Extrait fourni:
****************
L’œuvre est créée le 22 novembre 1928 à l’Opéra de Paris dans sa version ballet, avec Walther Straram à la baguette. La chorégraphie de Bronislava Nijinska suit la progression en crescendo de la musique : Dans une auberge espagnole, une gitane, debout sur une table, danse seule d’abord. Puis, l’ivresse du rythme qu’elle déchaîne se transmet à ses clients. Un homme saute au milieu de la table et danse à son tour, suivi par tous les autres. Le rythme de la musique est ponctué par leurs cris, leurs bagarres, leurs appels et leurs provocations. À la fin, les hommes s’emparent de la danseuse qu’ils soulèvent au-dessus d’eux en guise de proie.
(argument du Bolerocité dans La Musique de ballet en France de la Belle Époque aux Années folles de Manfred Kelkel, p. 235)
Après la création de la version de concert à New-York le 14 novembre 1929, la première européenne a lieu salle Gaveau à Paris, le 11 janvier 1930 par les Concerts Lamoureux, sous la direction de Ravel en personne. Le Bolero rencontre un très vif succès, au grand étonnement de Ravel, et devient rapidement célèbre. Indépendamment du ballet, cette version concert trouve son autonomie et s’inscrit parmi les œuvres les plus célèbres de la musique classique. Souvent considéré comme un modèle d’orchestration, le compositeur dira pourtant de son chef-d’œuvre : Je voudrais surtout qu’il n’y ait pas de malentendu sur ce travail. Il s’agit d’une expérience d’un type très particulier. Avant sa première représentation, j’avais prévenu que ce morceau de dix-sept minutes n’était constitué que d’un unique et long crescendo ininterrompu. Il n’y a pas de contrastes, et pratiquement pas d’innovation à l’exception de la structure et du mode d’exécution… l’écriture orchestrale est simple et directe du début à la fin, sans la moindre recherche de virtuosité.
****************
Données fournies:
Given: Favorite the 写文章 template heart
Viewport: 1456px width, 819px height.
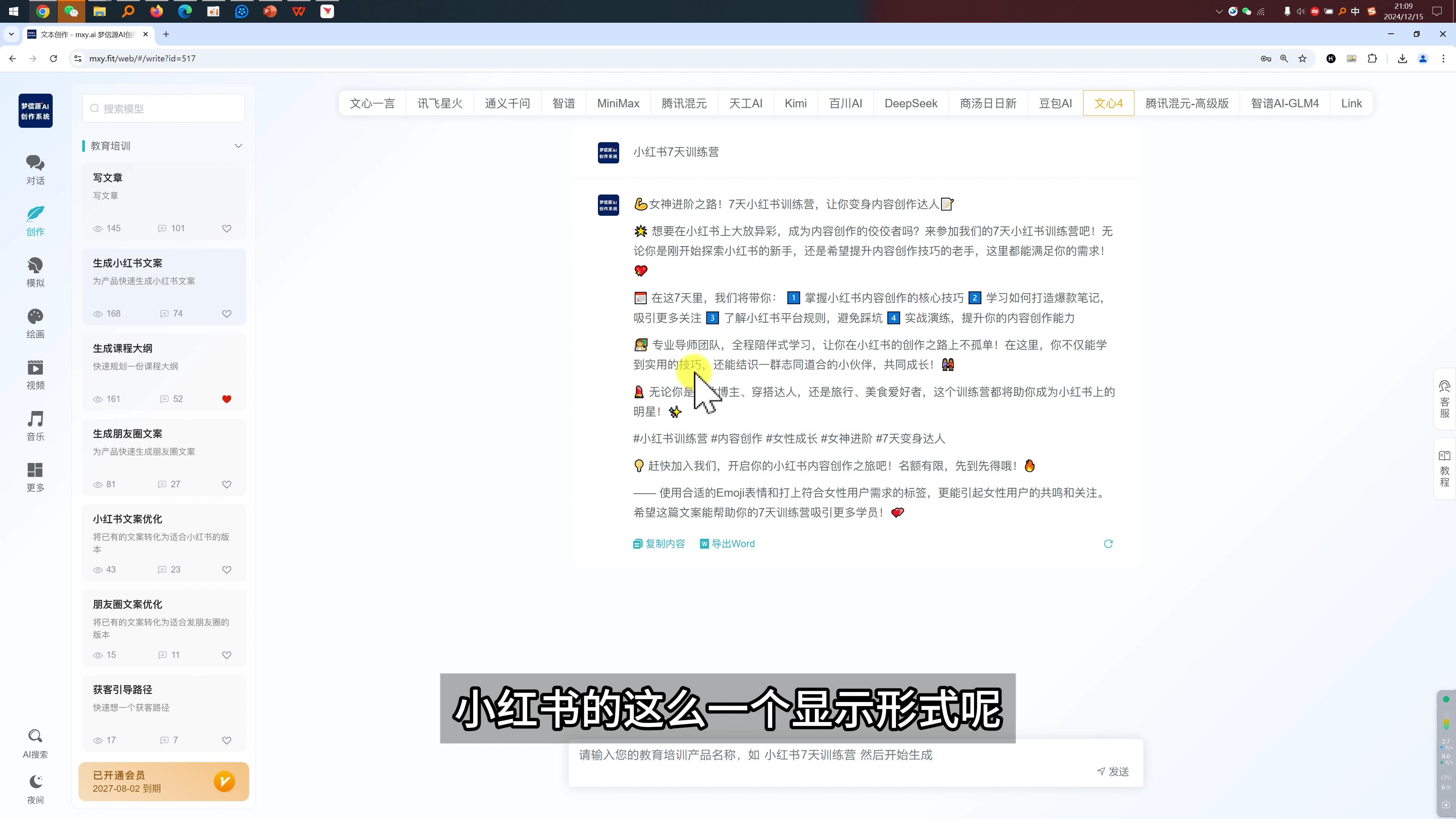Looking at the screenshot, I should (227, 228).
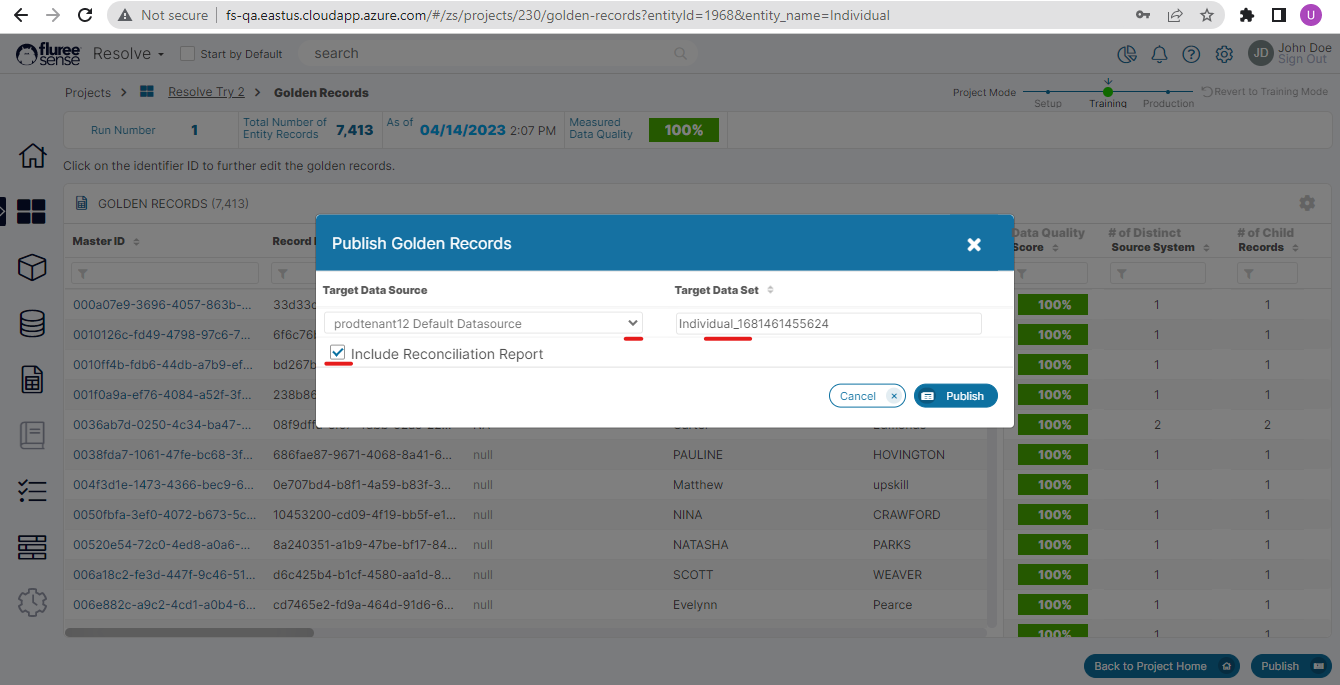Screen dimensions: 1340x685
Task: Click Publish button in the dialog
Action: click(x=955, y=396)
****************
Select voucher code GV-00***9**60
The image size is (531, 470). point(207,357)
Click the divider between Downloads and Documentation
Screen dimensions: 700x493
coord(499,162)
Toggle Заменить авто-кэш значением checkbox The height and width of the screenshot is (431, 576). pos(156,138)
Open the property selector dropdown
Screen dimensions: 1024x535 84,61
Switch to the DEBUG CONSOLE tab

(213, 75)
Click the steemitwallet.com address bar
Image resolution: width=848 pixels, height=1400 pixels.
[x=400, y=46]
****************
Objectif annoncé A: Selon l'extrait sur le Boléro, dans quelle salle parisienne la première européenne de la version de concert a-t-elle lieu ?
Objectif annoncé B: Reproduisez le passage de l'extrait sur le Boléro qui va de « L’œuvre est créée » jusqu'à « Kelkel, p. 235) » inclus.

Résultat correct A: La salle Gaveau.

Résultat correct B:
L’œuvre est créée le 22 novembre 1928 à l’Opéra de Paris dans sa version ballet, avec Walther Straram à la baguette. La chorégraphie de Bronislava Nijinska suit la progression en crescendo de la musique : Dans une auberge espagnole, une gitane, debout sur une table, danse seule d’abord. Puis, l’ivresse du rythme qu’elle déchaîne se transmet à ses clients. Un homme saute au milieu de la table et danse à son tour, suivi par tous les autres. Le rythme de la musique est ponctué par leurs cris, leurs bagarres, leurs appels et leurs provocations. À la fin, les hommes s’emparent de la danseuse qu’ils soulèvent au-dessus d’eux en guise de proie.
(argument du Bolerocité dans La Musique de ballet en France de la Belle Époque aux Années folles de Manfred Kelkel, p. 235)